金髪の短髪で、現在30歳位といえば、丁度ぴったりの騎士がいる。琥珀色の瞳をした、気性が荒く曲がった事が嫌いなその騎士も、一時期シャナンの「片思いごっこ」の相手だった。
「……トリストラム・ネグリタでしょうか? 聖五騎士、つまり、ケルトレア王国騎士隊の五つある部隊の内の一つを任されている部隊長ですが……彼がどうかしましたか? 何故、トリストラムをご存知なのですか?」
「うん? ラズを過去に何度かケルトレアに行かせてあってね。シャナン王女の護衛はその騎士だったと思ったものだから」
鳥使いを色々な国の情勢を知る為に使っているのだと聞いていたので、ナサニエルは頷いた。
「5年前にターニャが任に就くまでは、彼がシャナン様の筆頭護衛でした」
「……そうか。そんなに前に交代していたのか」
「はい」
少し考えるように黙って茶を飲むダグを見て、ナサニエルは思考を巡らす。
鳥使いの情報でシャナンの護衛のことを知っていたというのは、一見納得がいくようで、少しも納得がいかない。

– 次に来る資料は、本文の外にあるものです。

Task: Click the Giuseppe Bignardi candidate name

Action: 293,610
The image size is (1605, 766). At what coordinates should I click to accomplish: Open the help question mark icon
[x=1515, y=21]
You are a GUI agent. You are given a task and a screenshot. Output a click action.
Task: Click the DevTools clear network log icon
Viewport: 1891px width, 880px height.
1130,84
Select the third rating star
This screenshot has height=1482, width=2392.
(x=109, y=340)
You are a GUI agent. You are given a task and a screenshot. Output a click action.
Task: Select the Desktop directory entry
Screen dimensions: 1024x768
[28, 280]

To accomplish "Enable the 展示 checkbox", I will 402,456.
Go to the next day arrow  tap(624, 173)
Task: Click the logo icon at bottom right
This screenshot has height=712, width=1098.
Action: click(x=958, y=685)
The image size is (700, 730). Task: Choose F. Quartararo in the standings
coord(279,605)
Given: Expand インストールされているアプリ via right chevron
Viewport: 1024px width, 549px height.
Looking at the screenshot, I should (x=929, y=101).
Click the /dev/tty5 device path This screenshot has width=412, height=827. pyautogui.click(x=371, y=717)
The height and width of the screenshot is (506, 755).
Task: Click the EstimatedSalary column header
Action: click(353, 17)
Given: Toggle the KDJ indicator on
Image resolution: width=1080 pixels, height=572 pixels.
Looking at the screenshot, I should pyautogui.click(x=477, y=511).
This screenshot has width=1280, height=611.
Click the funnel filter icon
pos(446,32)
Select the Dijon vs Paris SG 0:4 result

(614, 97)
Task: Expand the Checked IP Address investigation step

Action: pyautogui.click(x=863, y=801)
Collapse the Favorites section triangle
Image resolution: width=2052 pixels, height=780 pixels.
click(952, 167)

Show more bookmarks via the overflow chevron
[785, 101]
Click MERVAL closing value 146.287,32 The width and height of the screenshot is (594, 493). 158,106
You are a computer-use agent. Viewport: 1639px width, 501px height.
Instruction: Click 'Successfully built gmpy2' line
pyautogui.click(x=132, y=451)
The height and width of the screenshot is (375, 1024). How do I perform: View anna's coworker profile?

元王位継承者であったエパーニャ王国の王女を妻にしているトリストラムに、何か用だったのだろうか? それこそ、何故だろうか? アズルガートとエパーニャは仲が良いとは言えない。国交の橋渡しでも頼むつもりだったのだろうか? それとも弱みでも握るつもりだったのだろうか? 気になるが、ダグは答える気が無さそうだ。
「初めて口にした茶ですが、美味しいですね」
ナサニエルが茶を一口飲んでそう言うと、ダグはにっこりと微笑んだ。
「口に合って良かったよ。シャナン王女も気に入ってくれたようだよ」
「そうでしたか。……ランスロットはトリストラムの弟です。何かお聞きになられたい事がおありでしたら、呼んで参りましょうか?」
「いや、いいよ。……君達は子供の頃からシャナン王女やテウタテス王子と仲が良いのかい?」
又、予想していなかった質問をされて、ナサニエルの頭の中には疑問が増える。
「はい。我々聖騎士爵家の子供達は皆、首都ケルアで王家の方々と親しくして頂きながら育ちます」
「そう」
少し伏し目がちに頷いて優雅に茶を飲むダグをじっと見ながら、ナサニエルは自分が呼び止められた意図がさっぱりわからなかった。